* ABOUT THIS EXERCISE:
Exactly the lines below from the one with "Playseat Sensation Pro" up to and including the one with "Информация о рассрочке (102, 2259)" make up the answer, with nothing else added.

* MATERIAL TO PROCESS:
* * * * *

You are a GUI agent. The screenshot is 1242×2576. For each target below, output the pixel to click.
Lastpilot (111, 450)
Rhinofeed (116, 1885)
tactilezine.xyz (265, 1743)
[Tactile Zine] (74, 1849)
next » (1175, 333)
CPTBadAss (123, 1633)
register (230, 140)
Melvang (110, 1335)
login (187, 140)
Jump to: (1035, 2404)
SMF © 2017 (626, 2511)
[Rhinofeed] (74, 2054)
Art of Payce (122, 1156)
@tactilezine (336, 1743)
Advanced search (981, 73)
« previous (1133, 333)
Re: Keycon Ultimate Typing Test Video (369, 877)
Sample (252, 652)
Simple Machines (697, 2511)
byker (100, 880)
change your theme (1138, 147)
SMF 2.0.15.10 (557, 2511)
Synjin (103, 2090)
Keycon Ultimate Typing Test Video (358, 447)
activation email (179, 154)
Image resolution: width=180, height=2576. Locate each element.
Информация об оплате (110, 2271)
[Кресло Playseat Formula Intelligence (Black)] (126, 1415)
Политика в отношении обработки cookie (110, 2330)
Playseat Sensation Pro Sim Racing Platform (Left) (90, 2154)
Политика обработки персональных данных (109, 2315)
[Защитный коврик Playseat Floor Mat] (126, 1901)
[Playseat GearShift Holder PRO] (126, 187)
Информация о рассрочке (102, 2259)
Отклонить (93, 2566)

* * * * *

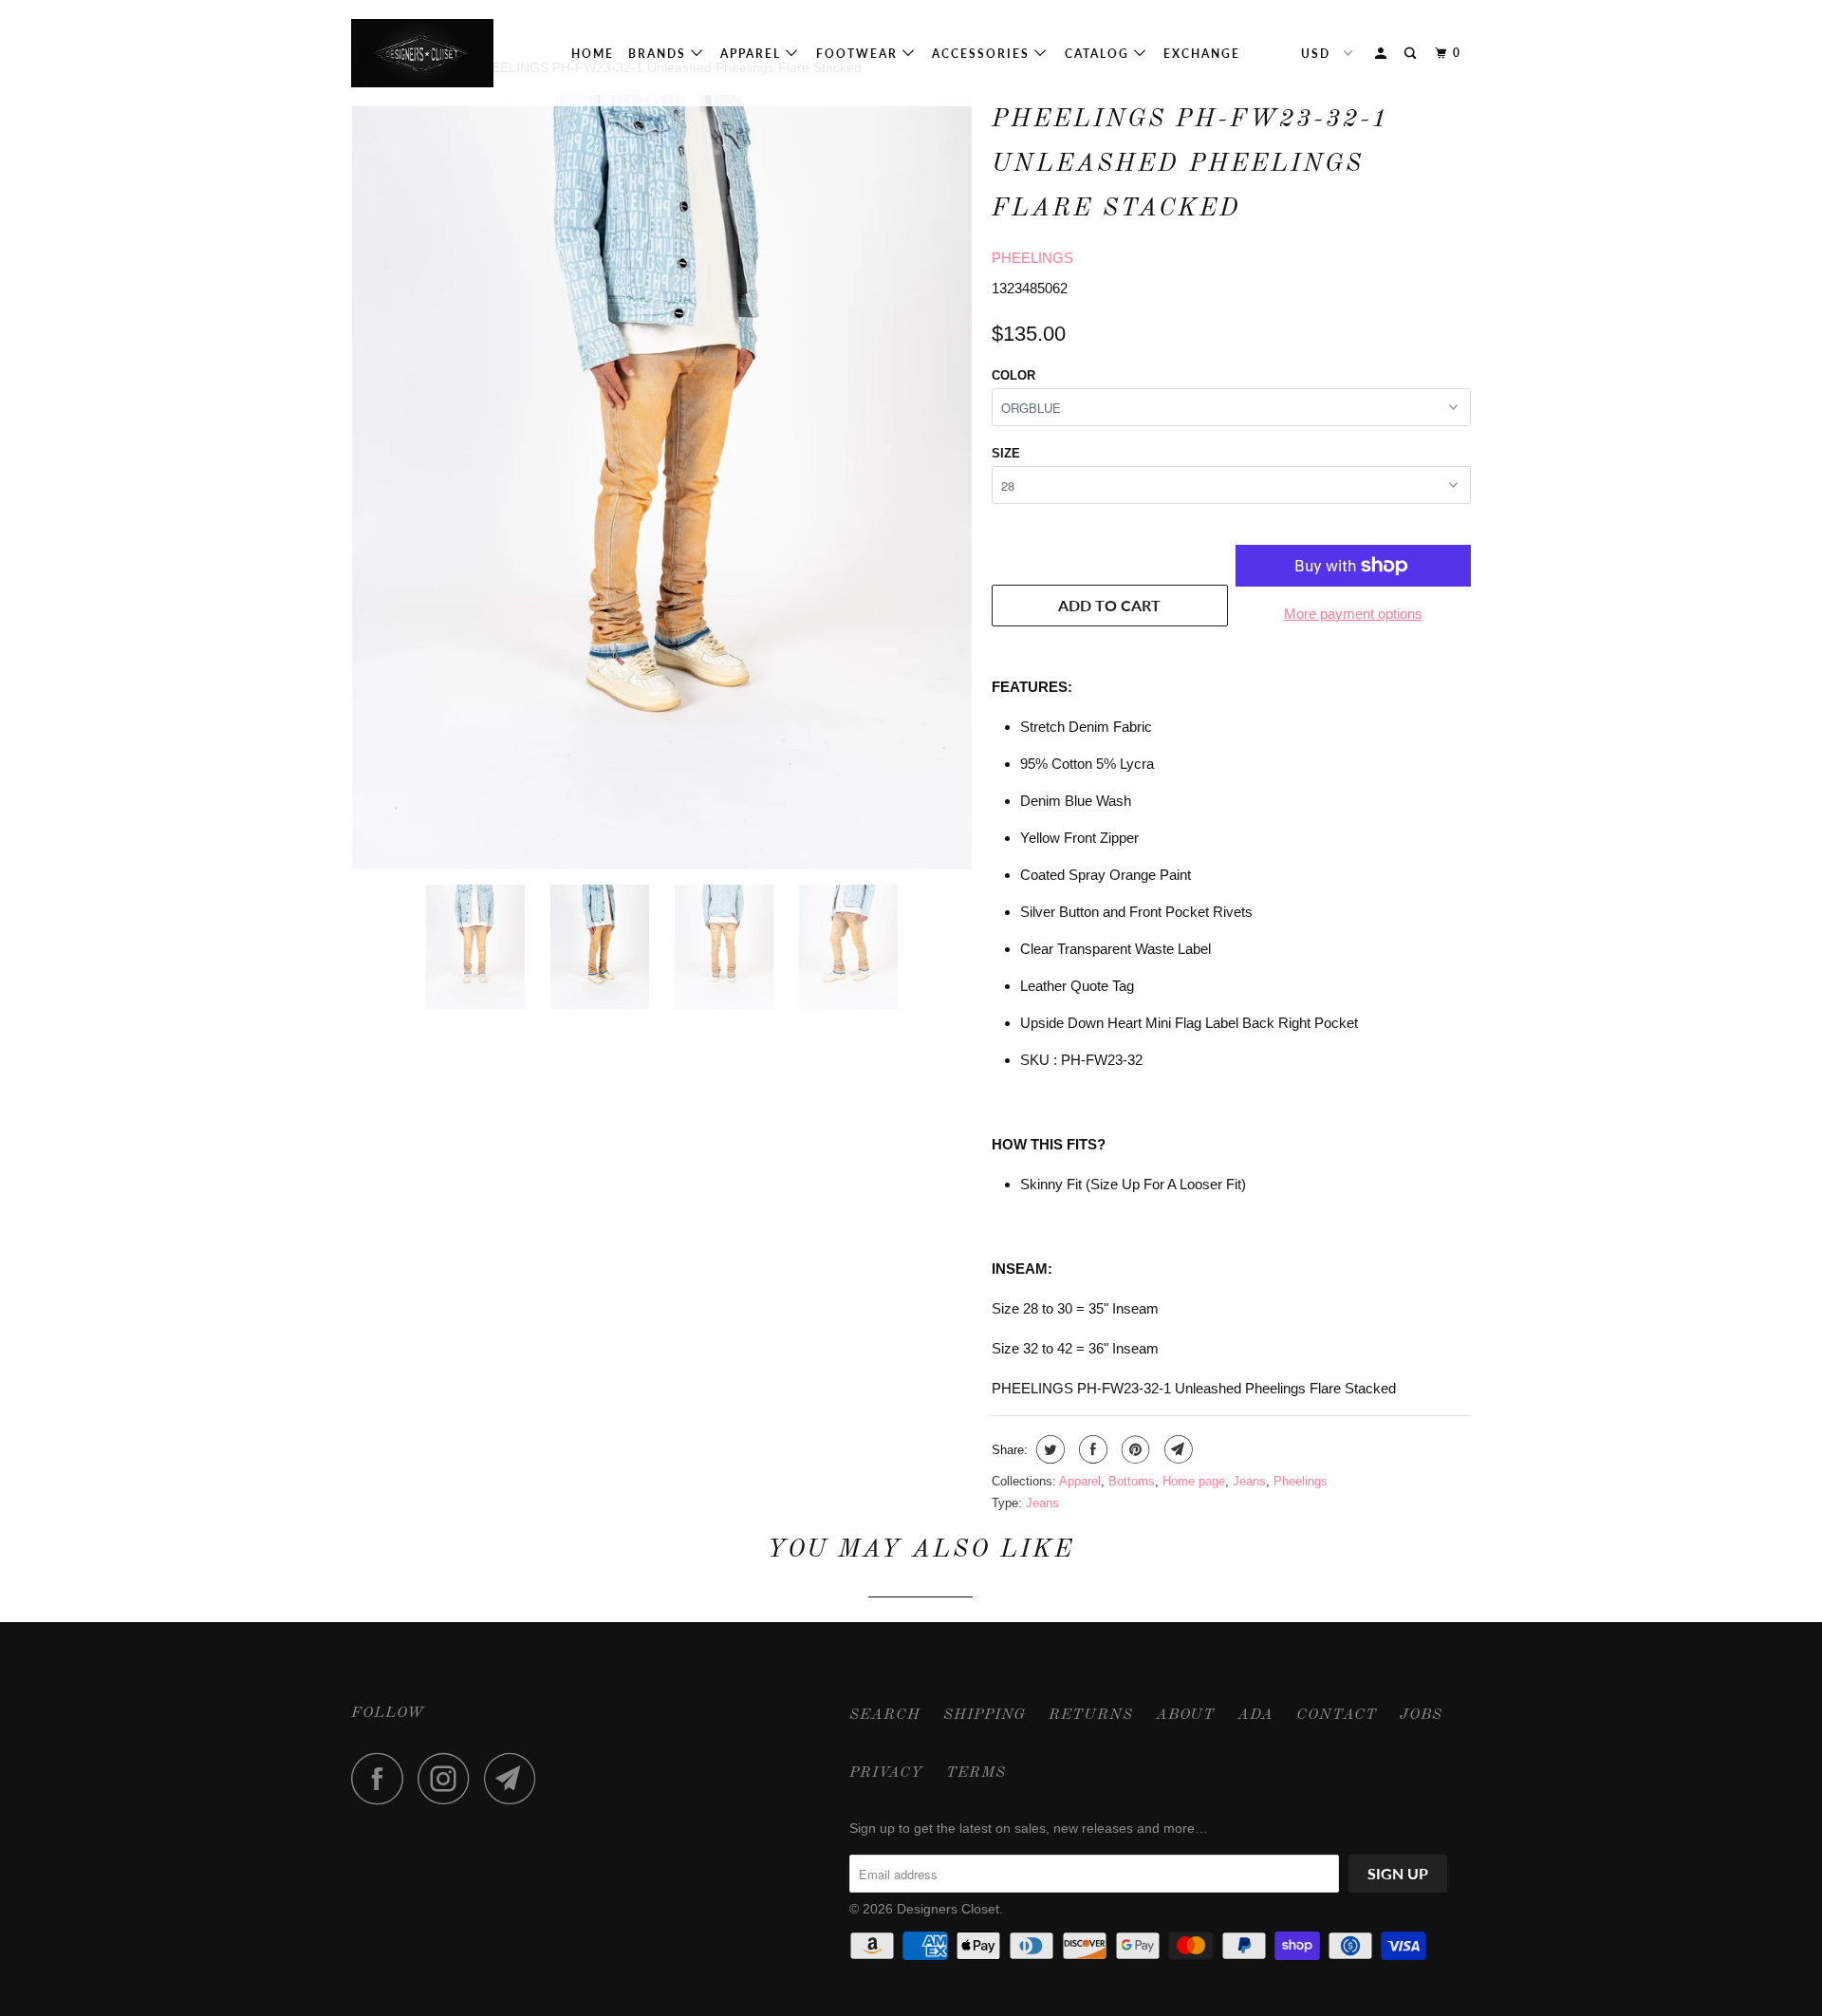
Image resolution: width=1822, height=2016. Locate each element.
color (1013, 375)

* * * * *

* COMPLETED EXERCISE:
Playseat Sensation Pro Sim Racing Platform (Left) (90, 2154)
Политика обработки персональных данных (109, 2315)
[Защитный коврик Playseat Floor Mat] (126, 1901)
[Playseat GearShift Holder PRO] (126, 187)
Информация о рассрочке (102, 2259)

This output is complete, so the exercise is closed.